On 19 June 2008, the UN Security Council adopted Resolution 1820 demanding the "immediate and complete cessation by all parties to armed conflict of all acts of sexual violence against civilians, expressing its deep concern that, despite repeated condemnation, violence and sexual abuse of women and children trapped in war zones was not only continuing, but in some cases, had become so widespread and systematic as to reach appalling levels of brutality." But are these mere words?
Resolution 1325 on Women, Peace and Security was adopted by the UN Security Council in 2000 and seemed to have a similar mandate. According to Sanam Anderlini, one of the original members of the NGO Working Group on Women, Peace and Security, "1325 did not come easily; there was and still is much resistance to it, but it exists. It is international law and those who claim to support it should focus on implementation, not on new words and more rhetoric." The Working Group expressed disappointment that the Council did not implement a dedicated mechanism to monitor violence against women within the framework of Resolution 1325.
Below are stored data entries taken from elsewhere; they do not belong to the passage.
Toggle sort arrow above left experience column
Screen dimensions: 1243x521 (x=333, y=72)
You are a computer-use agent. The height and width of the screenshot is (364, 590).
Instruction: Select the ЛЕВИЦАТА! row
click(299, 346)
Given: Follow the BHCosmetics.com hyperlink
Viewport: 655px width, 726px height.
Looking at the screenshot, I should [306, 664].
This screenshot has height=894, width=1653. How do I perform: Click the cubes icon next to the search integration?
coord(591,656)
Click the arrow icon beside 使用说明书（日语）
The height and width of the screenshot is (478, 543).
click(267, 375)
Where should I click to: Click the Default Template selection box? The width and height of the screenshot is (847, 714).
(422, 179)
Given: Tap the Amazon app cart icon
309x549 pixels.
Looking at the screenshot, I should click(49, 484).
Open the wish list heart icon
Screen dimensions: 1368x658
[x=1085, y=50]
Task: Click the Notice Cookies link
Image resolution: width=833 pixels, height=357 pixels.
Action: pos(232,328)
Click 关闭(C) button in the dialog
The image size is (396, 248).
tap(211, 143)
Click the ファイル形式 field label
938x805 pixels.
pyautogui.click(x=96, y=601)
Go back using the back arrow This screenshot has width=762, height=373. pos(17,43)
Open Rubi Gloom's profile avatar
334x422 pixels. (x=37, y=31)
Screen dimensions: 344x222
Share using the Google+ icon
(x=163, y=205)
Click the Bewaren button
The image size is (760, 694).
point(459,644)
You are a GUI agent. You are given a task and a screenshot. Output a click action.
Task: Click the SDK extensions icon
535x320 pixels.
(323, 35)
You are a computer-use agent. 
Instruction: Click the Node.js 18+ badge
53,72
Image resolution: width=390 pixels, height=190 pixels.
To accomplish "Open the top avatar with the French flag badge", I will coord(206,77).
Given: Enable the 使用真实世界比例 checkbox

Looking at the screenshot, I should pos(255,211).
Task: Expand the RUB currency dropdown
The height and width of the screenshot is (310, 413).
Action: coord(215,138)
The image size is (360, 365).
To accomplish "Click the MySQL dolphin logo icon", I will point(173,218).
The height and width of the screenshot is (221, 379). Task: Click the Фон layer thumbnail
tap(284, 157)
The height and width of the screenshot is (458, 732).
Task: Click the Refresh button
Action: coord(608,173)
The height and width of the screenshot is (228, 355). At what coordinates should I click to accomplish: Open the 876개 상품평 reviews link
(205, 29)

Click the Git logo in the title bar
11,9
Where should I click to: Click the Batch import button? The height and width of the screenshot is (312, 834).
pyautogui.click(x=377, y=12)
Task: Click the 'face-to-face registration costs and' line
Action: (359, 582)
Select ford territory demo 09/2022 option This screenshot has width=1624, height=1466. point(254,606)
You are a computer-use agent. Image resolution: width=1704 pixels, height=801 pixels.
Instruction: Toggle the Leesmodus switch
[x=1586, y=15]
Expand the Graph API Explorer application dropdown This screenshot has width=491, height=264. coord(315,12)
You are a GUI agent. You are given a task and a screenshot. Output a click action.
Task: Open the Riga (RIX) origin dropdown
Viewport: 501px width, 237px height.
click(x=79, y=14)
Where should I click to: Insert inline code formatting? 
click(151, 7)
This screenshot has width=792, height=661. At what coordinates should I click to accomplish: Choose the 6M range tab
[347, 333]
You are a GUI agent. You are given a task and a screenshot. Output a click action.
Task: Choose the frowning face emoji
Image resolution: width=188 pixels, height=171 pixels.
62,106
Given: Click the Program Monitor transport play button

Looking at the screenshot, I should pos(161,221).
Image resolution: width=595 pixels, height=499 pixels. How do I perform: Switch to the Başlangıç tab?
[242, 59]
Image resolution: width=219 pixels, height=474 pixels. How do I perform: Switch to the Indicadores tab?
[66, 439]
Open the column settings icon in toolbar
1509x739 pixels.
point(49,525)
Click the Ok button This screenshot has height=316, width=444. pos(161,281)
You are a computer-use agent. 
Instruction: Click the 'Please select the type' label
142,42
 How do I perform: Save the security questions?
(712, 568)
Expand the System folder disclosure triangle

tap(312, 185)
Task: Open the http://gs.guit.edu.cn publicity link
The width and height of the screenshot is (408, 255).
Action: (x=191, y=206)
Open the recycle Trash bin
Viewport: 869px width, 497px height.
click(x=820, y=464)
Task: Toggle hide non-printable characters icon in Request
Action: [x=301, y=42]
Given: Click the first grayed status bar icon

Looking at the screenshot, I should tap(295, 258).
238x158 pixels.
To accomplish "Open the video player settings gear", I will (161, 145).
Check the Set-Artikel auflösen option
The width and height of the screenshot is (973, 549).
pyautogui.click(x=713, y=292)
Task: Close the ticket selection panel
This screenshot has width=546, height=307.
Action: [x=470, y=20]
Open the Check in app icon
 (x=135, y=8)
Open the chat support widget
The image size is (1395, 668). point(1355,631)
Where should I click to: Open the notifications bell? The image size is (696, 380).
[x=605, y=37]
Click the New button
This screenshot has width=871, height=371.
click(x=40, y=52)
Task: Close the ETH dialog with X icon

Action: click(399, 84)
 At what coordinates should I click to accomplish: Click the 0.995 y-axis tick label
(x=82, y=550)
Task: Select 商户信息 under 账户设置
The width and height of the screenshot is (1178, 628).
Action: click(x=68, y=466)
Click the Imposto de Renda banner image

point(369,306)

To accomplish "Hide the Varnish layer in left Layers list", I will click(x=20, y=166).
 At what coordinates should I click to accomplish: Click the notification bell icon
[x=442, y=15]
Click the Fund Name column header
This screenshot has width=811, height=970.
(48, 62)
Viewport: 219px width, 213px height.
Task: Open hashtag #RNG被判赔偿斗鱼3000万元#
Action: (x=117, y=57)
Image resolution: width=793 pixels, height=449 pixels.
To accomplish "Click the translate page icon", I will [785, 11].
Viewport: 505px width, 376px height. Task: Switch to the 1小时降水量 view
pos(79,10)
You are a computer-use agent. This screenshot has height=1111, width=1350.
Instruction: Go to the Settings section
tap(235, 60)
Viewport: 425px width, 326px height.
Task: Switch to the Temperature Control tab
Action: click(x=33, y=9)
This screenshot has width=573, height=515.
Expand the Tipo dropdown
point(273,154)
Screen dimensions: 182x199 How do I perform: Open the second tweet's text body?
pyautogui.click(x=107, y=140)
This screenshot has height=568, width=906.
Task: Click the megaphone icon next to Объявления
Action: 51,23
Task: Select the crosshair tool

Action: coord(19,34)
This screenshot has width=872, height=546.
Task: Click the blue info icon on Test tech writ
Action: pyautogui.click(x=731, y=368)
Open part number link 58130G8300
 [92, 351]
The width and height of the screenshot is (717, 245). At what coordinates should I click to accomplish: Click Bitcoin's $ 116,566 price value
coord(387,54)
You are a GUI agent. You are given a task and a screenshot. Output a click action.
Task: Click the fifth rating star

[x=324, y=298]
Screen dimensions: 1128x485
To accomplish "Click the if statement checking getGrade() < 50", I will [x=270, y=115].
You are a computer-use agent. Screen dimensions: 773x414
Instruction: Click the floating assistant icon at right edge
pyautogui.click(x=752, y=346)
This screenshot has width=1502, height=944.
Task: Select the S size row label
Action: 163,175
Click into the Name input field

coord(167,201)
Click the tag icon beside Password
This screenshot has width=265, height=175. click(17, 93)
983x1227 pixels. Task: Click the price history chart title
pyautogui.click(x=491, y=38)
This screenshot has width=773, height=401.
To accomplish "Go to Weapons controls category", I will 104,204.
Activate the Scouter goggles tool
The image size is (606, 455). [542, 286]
A recent decision by the International Criminal Court (ICC) to drop all sexual violence charges relating to the conflict in the DRC points to the impotent nature of 1325. Charges of sexual slavery were removed from indictments against militia leaders Germain Katanga and Mathiew Ngudjolo, who played leading roles in the violence in the Ituri region where rape has been widely used as a weapon of war. In the North Kivu province the UN reported 7,291 instances of rape in 2006 and 2007. "We need explanations from the ICC on the motivation for their decision," said Veronique Matunda, Secretary of the Provincial Commission for the Fight Against Sexual Violence. "If the charges are not prosecuted by the ICC, it will only undermine local efforts to thwart the rising tide of sexual violence."
Working with women
The Working Group did however welcome the adoption of Resolution 1820, saying, "we are glad that the UN's most powerful body has now recognised what many women worldwide have argued for so long: stopping sexual violence in conflict zones is important to the maintenance of international peace and security."
The Group applauded the Council's decision to provide an in depth report by 30 June 2009 on ways to reduce sexual violence against women and girls and called on the Security Council to ensure women's full and equal participation in conflict prevention, conflict resolution and post-conflict peace building. The Working Group also stressed the importance of ensuring that women and women-led organisations actively participate in developing mechanisms to protect women and girls from sexual violence. According to Marianne Mollman of Human Rights Watch, "Solutions work best when developed in consultation with those who are most affected." Hopefully the UN Security Council will heed this advice and give substance to their written resolve to end sexual violence in conflict zones.